I knock again. After two whole seconds the door is wrenched open and The Balaclavaed One beholds me. He is panting like a Dobermann trapped in a summer car.
‘Now what?’
(How welcoming.)
‘I heard you scratching.’
‘So?’
‘Like some old hen.’
He pauses for a moment, as if deep in thought, then rips his balaclava off. ‘I love the way,’ he announces passionately (his eyebrows all skewwhiff, his hair on end with static electricity), ‘I love the way you think hens have wings for arms, but when you watch them – I mean, properly – they actually have arms for legs.’
My face remains blank.
‘I love that,’ he sighs, ‘dearly.’
He rubs his two hands on his face, repeatedly, like he’s scrubbing at it, and makes a gurgling noise through his mouth meanwhile, like he’s standing under a waterfall. After a shortish duration he stops what he’s doing and stares at me.

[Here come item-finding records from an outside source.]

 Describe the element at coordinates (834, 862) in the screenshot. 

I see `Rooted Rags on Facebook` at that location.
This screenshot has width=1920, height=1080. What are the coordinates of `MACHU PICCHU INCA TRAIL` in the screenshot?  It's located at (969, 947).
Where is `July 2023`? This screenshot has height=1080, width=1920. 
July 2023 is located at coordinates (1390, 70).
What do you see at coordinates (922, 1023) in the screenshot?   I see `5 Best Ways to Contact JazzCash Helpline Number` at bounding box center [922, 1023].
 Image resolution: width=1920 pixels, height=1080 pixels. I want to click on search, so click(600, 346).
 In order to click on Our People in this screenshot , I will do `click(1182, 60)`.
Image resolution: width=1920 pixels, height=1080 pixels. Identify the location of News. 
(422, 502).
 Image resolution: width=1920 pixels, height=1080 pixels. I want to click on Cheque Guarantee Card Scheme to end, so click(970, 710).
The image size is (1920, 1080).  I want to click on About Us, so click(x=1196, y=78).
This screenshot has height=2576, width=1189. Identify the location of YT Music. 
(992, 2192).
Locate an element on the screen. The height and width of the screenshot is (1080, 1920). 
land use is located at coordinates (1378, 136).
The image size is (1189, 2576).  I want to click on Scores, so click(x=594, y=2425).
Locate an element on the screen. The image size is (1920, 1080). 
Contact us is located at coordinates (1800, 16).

‘Do you have to quack to get through doors?’
I weigh him up. Ten stone. Approximately five foot nine.
‘Sorry,’ he chuckles, ‘I meant to say duck.’
‘Apparently you have a double-barrelled name,’ I titter. ‘Something silly. French-sounding.’
‘Confirmed, lady.’
He straightens majestically. ‘They call me La Roux.’
‘How old are you?’
‘Nineteen years.’
‘I’m sixteen. And don’t call me lady. Everyone thinks you’re a freak already. That kind of formality won’t improve matters.’
‘Who’s everyone? You and your little fat sister?’
‘And my brother, Feely.’
‘The four year old?’
(Already I’m regretting this tack but still I say yes, defiantly.) He ponders this for a minute. ‘Hmmmn. Feely too, you say?’
I nod.
‘Now you’ve got me scared literally shitless.’
He gurns preposterously. ‘And the man who brought you over. Black Jack. He agrees.’
‘A retard.’
‘La Roux,’ I murmur spikily, ‘the cream.’
‘No,’ he primps, ‘the mixture.’
I give this translation a moment’s thought, then sniff.
‘Can I come in?’
He steps back. ‘Go ahead.’
‘Presumably’ – I bend my knees slightly to facilitate my easy access (he almost sniggers) and walk past, glancing up at the ceiling – ‘you know there’s a hole in the roof?’
‘I do. Your tiny father told me.’
‘And there was apparently some kind of a dispute over cupboard space?’
‘It’s always a factor, comfort-wise, I find.’
‘And how long are you intending to stay?’
As I speak I stroll through to the sitting-room. To my left, the door which leads into the walk-in storage cupboard stands tantalizingly ajar. I pull it wider. Inside lies the chicken wire, some twigs and lavender, formed into a rough oval, about four foot in diameter, dipped in the middle. In its centre is a beautifully embroidered cushion cover, a photograph of a dog, a wooden pipe, a very small guitar, some cigarettes, two odd socks, the book Mo sent and a peacock feather.
I turn, stare at him quizzically, take one step back and point. He shrugs. ‘A nest.’
‘A nest?’
He nods. ‘Indeed so.’
‘Are you broody? Is that it?’
He just smiles.
I bend over and grab the book. ‘Patch wants this back. Do you mind?’
‘Not at all.’
I turn to go. He clears his throat. ‘And you said your name was?’
I pause. Now he’s got me.
‘Medve.’
‘Ah,’ he smiles disingenuously. ‘German for pretty chin?’
‘No,’ I glower, ‘Hungarian for bear.’
He embraces himself and smirks. ‘How cuddly.’
I merely growl, slap the hardback against the flat of my paw, then leave, red-cheeked and fuzzy, knowing (oh, screw the bugger) that this spotty, flimsy, mean-vowelled little man has pricked and pinched and skidaddled me.